Task instructions: Copy everything from the line containing "Task: Expand the" down to the line containing "pyautogui.click(x=43, y=210)", replacing "checkbox" with "toggle switch" and changing nothing else. Leave the pictures out of your answer.
:: Entries provided
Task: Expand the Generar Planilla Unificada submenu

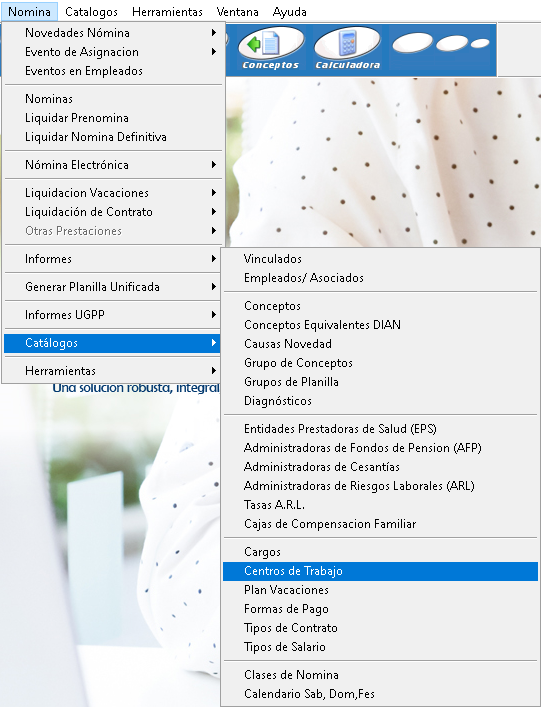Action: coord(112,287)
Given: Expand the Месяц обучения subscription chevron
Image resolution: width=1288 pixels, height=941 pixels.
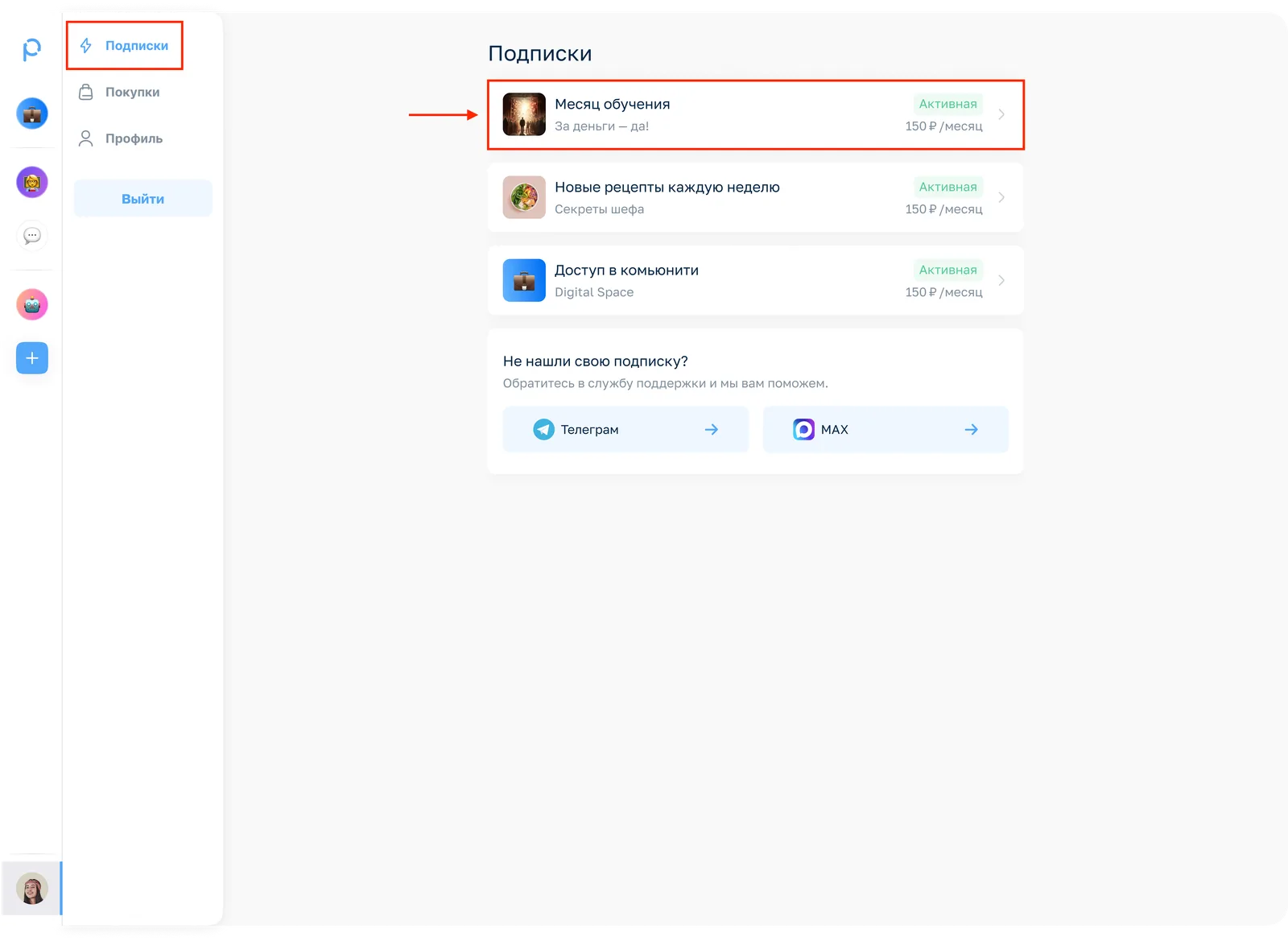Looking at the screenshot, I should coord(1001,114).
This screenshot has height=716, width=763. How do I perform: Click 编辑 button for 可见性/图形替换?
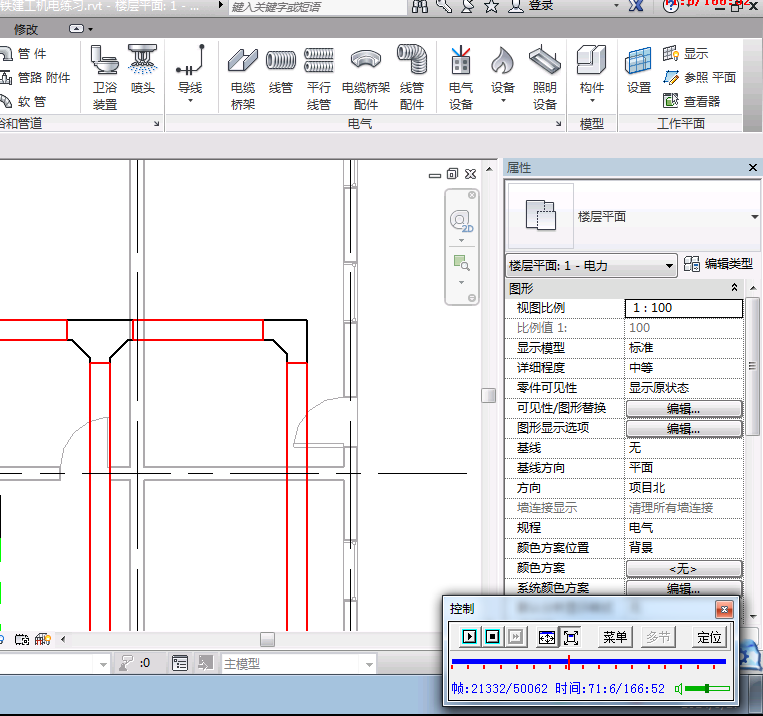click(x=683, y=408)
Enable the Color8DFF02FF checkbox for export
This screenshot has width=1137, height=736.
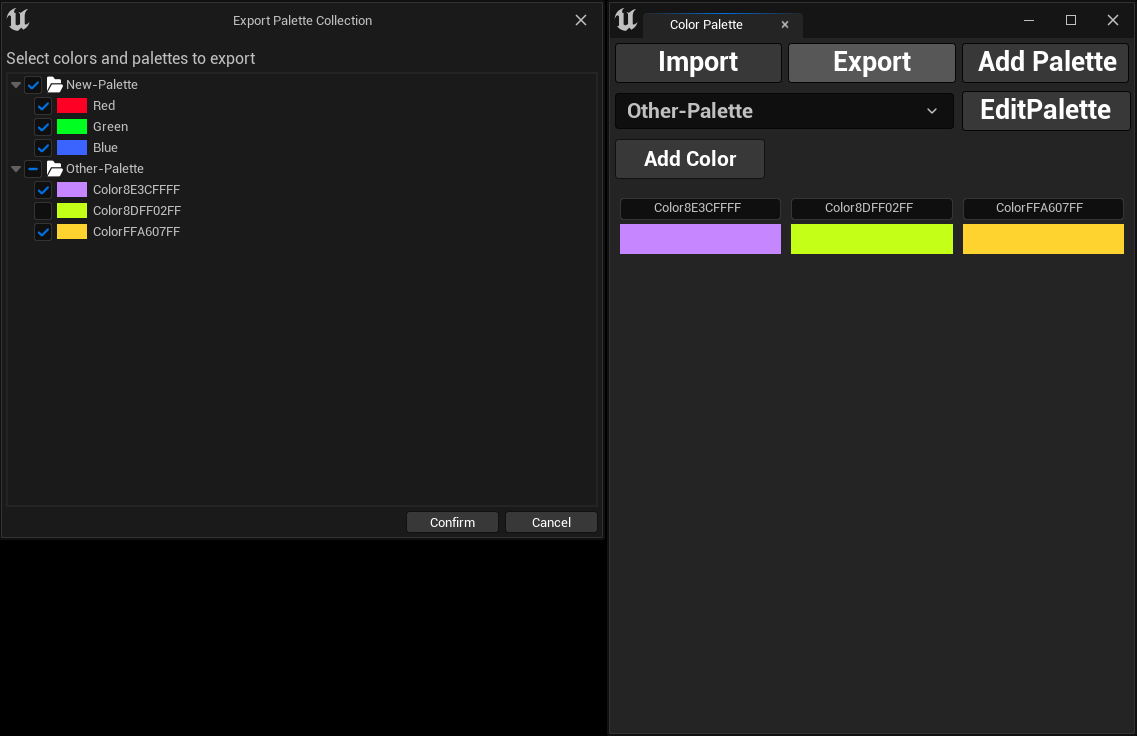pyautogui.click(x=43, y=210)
::::
:: Entries provided
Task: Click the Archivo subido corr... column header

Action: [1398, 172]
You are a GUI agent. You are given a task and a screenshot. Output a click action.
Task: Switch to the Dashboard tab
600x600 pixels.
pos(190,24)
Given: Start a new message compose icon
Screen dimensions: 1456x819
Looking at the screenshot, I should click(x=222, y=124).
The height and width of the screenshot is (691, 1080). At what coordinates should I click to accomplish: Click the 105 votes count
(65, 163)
::::
Solution below:
Task: Expand the Generar Planilla Unificada submenu

Action: coord(112,287)
Given: Expand the Месяц обучения subscription chevron
Image resolution: width=1288 pixels, height=941 pixels.
Looking at the screenshot, I should coord(1001,114).
This screenshot has height=716, width=763. How do I perform: Click 编辑 button for 可见性/图形替换?
click(x=683, y=408)
Enable the Color8DFF02FF toggle switch for export
This screenshot has width=1137, height=736.
pyautogui.click(x=43, y=210)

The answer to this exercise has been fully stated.